Paradoks desentralisasi dan sentralisasi fiscal, Prof. Nurliah mengingatkan bahwa reformasi pemerintahan daerah telah mengubah paradigma hubungan pusat-daerah dari pemerintahan yang sangat tersentralisasi menuju desentralisasi yang memberikan kewenangan lebih besar kepada daerah. Namun, dalam praktiknya, muncul paradoks ketika kewenangan pelayanan publik berada di daerah, sementara arah prioritas dan sebagian besar sumber daya fiskal semakin ditentukan dari pusat. Menurutnya, kondisi tersebut perlu dilihat secara hati-hati karena pemerintah pusat memang memiliki kewenangan untuk menetapkan prioritas nasional. Persoalannya adalah bagaimana prioritas nasional tersebut dilaksanakan tanpa mengurangi kemampuan pemerintah daerah dalam menjalankan urusan yang secara konstitusional dan peraturan perundang-undangan menjadi tanggung jawab daerah. “Pertanyaannya bukan apakah pemerintah pusat boleh memiliki program nasional. Tentu boleh. Pertanyaannya adalah bagaimana program nasional tersebut dirancang agar tidak menciptakan fiscal displacement terhadap kebutuhan pembangunan daerah,” ujarnya dalam forum tersebut. Ia menekankan bahwa program nasional seperti Makan Bergizi Gratis dan Koperasi Desa/Kelurahan Merah Putih pada akhirnya dilaksanakan di wilayah dan berhadapan langsung dengan masyarakat daerah. Karena itu, menurut Prof. Nurliah, pengetahuan pemerintah daerah mengenai kondisi masyarakat setempat tidak boleh dipisahkan dari desain kebijakan nasional.
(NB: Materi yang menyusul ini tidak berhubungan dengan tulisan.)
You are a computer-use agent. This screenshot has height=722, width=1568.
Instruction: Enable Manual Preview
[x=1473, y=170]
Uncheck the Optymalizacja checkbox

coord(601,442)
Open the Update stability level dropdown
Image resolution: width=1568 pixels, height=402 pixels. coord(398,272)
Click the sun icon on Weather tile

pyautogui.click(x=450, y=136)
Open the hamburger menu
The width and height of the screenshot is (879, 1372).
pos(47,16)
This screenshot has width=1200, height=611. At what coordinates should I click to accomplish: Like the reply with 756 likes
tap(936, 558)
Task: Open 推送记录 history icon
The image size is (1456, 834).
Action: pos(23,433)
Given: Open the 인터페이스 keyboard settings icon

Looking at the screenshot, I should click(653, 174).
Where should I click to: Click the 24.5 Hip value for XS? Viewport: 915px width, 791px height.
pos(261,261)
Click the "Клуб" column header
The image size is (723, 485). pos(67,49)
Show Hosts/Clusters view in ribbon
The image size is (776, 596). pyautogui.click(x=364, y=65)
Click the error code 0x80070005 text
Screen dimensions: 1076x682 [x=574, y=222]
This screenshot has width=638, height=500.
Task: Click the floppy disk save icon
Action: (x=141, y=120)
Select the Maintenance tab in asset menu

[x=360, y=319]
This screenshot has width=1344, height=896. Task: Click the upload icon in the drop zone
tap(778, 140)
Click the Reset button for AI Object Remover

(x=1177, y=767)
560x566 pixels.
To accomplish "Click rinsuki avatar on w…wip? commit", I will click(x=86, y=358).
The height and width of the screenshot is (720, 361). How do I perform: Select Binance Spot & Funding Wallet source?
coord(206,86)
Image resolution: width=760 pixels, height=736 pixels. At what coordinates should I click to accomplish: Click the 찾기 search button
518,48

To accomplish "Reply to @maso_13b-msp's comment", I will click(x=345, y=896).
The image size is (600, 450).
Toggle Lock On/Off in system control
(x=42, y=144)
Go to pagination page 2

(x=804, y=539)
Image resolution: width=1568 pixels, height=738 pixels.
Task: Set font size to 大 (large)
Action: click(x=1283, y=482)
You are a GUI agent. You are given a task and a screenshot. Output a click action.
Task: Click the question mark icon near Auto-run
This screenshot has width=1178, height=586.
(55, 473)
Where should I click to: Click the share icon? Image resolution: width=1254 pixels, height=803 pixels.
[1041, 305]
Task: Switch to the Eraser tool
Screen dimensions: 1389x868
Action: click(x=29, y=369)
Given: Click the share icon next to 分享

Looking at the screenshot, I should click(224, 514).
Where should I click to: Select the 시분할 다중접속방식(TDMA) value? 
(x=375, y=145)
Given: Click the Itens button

RAPBN 2027 dan ruang fiskal daerah, Dalam paparannya, Prof. Nurliah juga mengajak peserta melihat struktur RAPBN 2027 dari perspektif hubungan fiskal pusat-daerah. Belanja negara dalam RAPBN 2027 dirancang sekitar Rp4.097,2 triliun, dengan belanja pemerintah pusat sekitar Rp3.362,2 triliun dan Transfer ke Daerah sekitar Rp735 triliun. Menurutnya, angka Transfer ke Daerah tidak boleh dibaca secara sederhana sebagai “uang pusat untuk daerah”. Transfer tersebut merupakan bagian dari instrumen hubungan keuangan untuk mendukung penyelenggaraan urusan pemerintahan yang menjadi tanggung jawab daerah. Karena itu, ukuran keberhasilan desentralisasi fiskal, menurut Prof. Nurliah, tidak cukup hanya melihat besarnya transfer. “Yang harus kita ukur bukan hanya how much money, tetapi how much fiscal discretion yang dimiliki daerah,” tegasnya. Dengan kata lain, yang penting bukan hanya berapa besar dana yang diterima pemerintah daerah, tetapi seberapa besar pemerintah daerah masih memiliki keleluasaan untuk menentukan prioritas pembangunan berdasarkan kebutuhan masyarakatnya. Program nasional perlu memperkuat, bukan menggantikan, kapasitas daerah Forum juga menyoroti dilema yang muncul ketika pemerintah pusat memiliki agenda pembangunan nasional berskala besar, sementara pemerintah daerah menghadapi keterbatasan fiskal untuk membiayai pelayanan dasar dan pembangunan lokal. Prof. Nurliah menilai persoalannya tidak harus diselesaikan dengan mempertentangkan program nasional dengan program daerah. Sebaliknya, perlu dibangun desain National Goal–Regional Delivery, yaitu pemerintah pusat menetapkan tujuan, standar, dan indikator nasional, sementara pemerintah daerah memperoleh ruang yang cukup untuk menentukan cara pencapaian tujuan tersebut sesuai karakteristik lokal. “Program nasional pada akhirnya selalu menjadi realitas lokal,” katanya.Menurutnya, daerah memiliki informasi yang lebih dekat dengan masyarakat mengenai kebutuhan pendidikan, kesehatan, pangan, infrastruktur, kemiskinan, lapangan kerja, hingga karakteristik ekonomi lokal. Karena itu, kebijakan nasional akan lebih efektif apabila memanfaatkan local knowledge tersebut.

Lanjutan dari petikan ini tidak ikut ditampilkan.